64ch版Cosmo-Zの内蔵電源モジュールを交換した
Cosmo-Z 64という製品をひそかに開発中です。
中には32ch化したCosmo-Zを2台入れて、相互に接続して64ch化を目指すというものです。
この装置は5V8A程度の電流を消費するので、中に12V→5Vの電源モジュールを入れていたのですが、その電源モジュールがあまりにもクソだったのです。
激しいノイズをまきちらして、ADCとFPGA間のLVDSの通信(1Gbpsになる)のリンクを外させたり、たまにCPUがリセットしたりします。オシロのプローブを近づけると5Vものノイズが誘起されているほど、磁界ノイズを発生させる酷い代物だったのです。
下の波形は、オシロのプローブを5Vの線にあって測ったものです。5Vの電源のはずなのに+2.5~+7.5Vを観測しています。
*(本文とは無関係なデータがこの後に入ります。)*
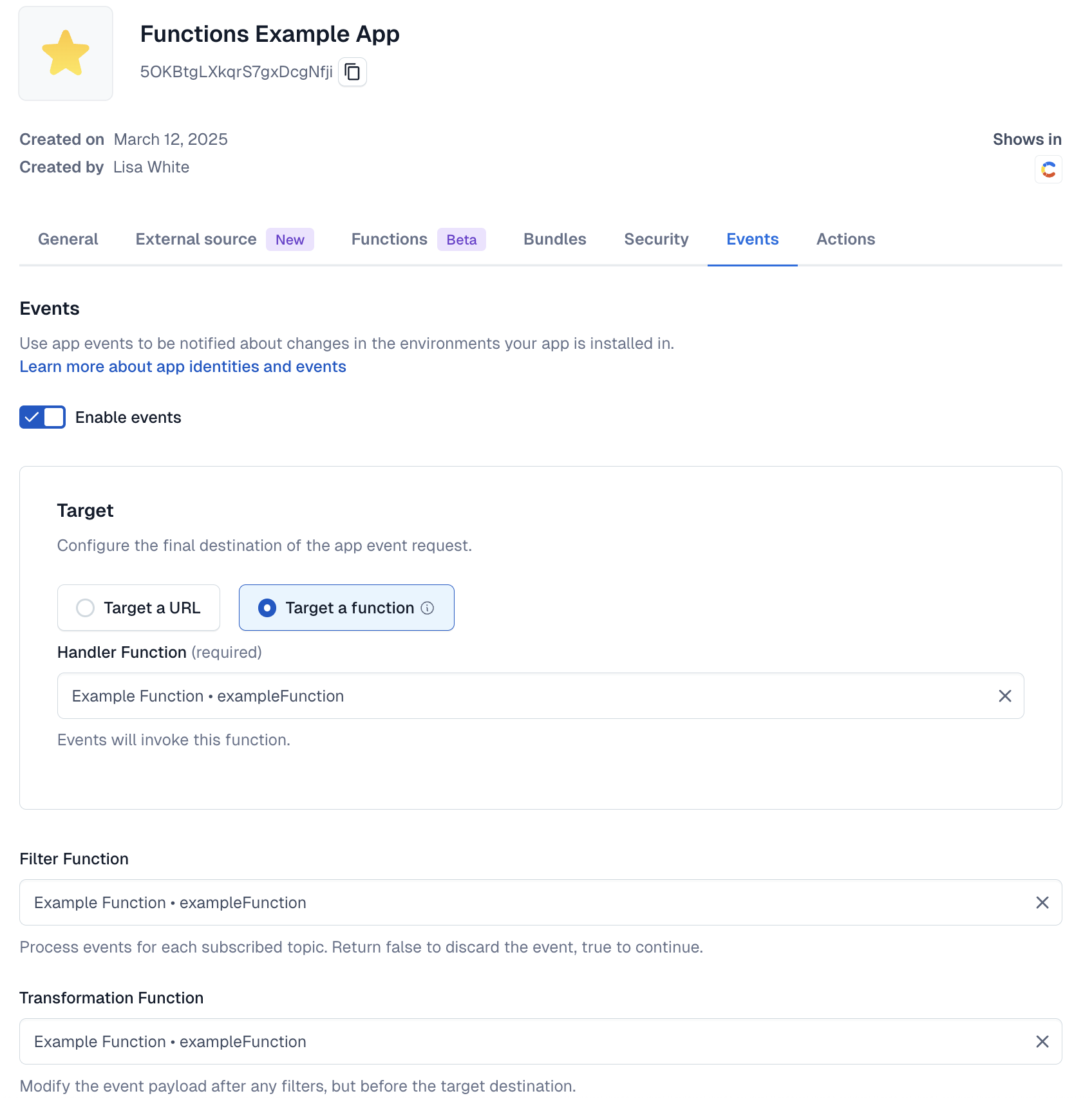Clear the Handler Function selection
This screenshot has width=1092, height=1098.
[1004, 696]
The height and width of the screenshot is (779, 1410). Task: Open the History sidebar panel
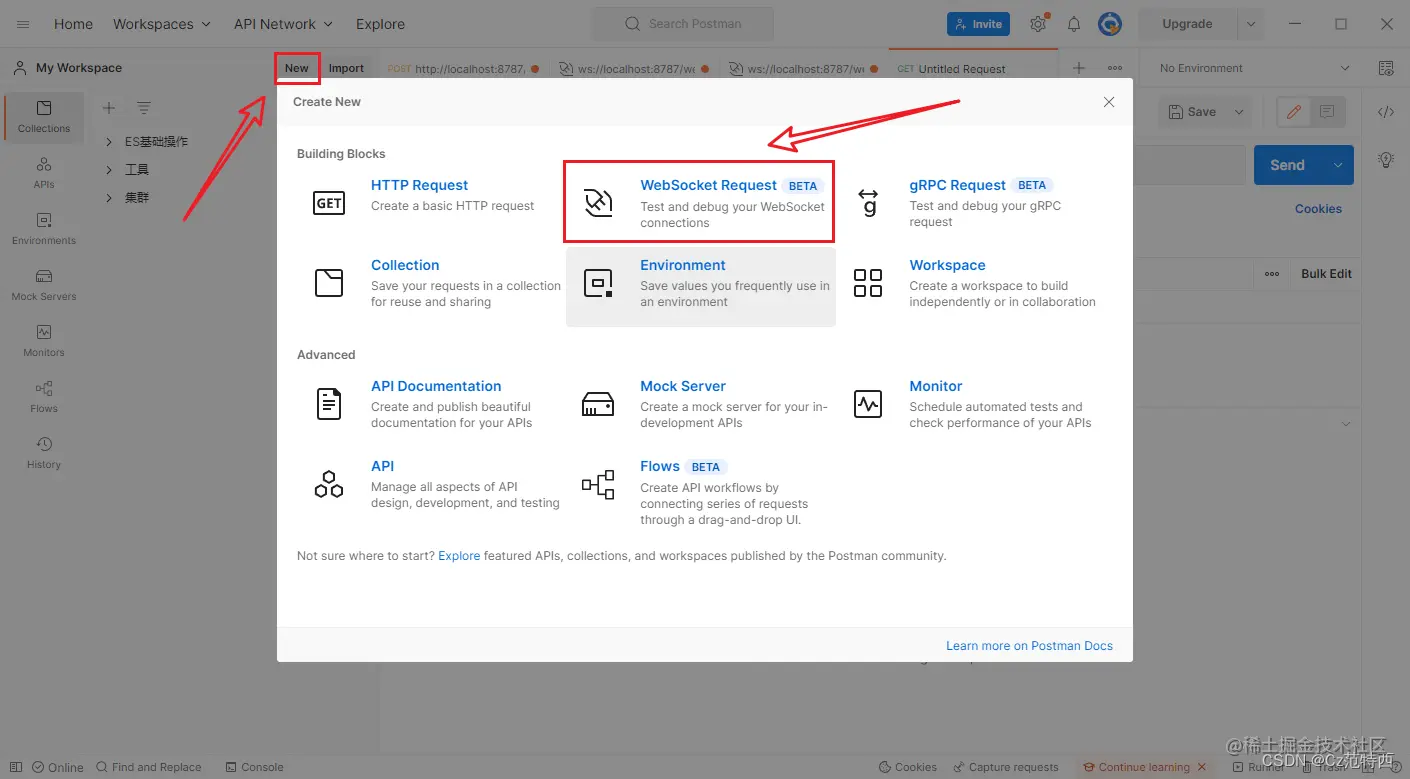[x=44, y=452]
実はここまではひどくなくて、10cmはあるGNDのループが磁界を拾ってしまっているため+2.5~+7.5Vとして観測されています。GNDのリードの代わりに錫メッキ線で短いリードを作って測るとこんなものでした。
結合をACにして電圧軸を拡大してみています。5V±200mVくらいでしょうか。
このスパイク状のノイズは結構キツイので、スイッチング電源を通して出てきた1.8V電源にも±150mVほどのノイズを乗せてしまいます。
こんな激しいノイズをまき散らしているので、CPUには突然リセットがかかってしまいます。
計測値には周期的におかしなノイズが乗ります。
酷い時には、LVDSのリンクが外れます。おそらくADCが気絶しているかFPGAのISERDESが気絶しています。
本当に、ここまでひどい電源があったのだろうかというほど、酷いです。
まぁ、100V→5VへのDCDCなど世の中にいくらでもあるので、本当なら装置にAC100Vを供給して5Vを作るのが筋なのでしょうが、PSE法という悪法があるため1台だけ作る装置に100Vの入力はできないのです。PSE法をすぐにでも撤廃してほしいですわ。
この電源モジュールを撤去して、別のモジュールに置き換えました。
Digikeyで購入したMeanWell社のSD-50A-5という電源です。アメリカの会社なのですが製造は中国です。
最初のクソ電源との違いはトランスの数です。
5V±50mV程度で、静かです。磁界のノイズも測れないほど小さいものです。
もう一つ試したのは5V8Aという化け物級ACアダプタで、GlobTek, Inc.のTR9WA8000LCPIM(R6B)というものです。
これもノイズが少なく、SD-50A-5と同じほどでした。ボード上で生成した1.8Vの電源にも、ACアダプタ由来の電源は見当たりません。
最初のDROK DCだけが異常なほどノイズが大きかったことがわかります。
後の2つの電源のうちどっちが良いかは難しいところですが、装置本体を軽くするため、5V8AのACアダプタを採用することにしました。
これでCosmo-Zが32ch+32chの64chで動作するようになりました。
次は2台の基板の同期をどうやって作るか、です。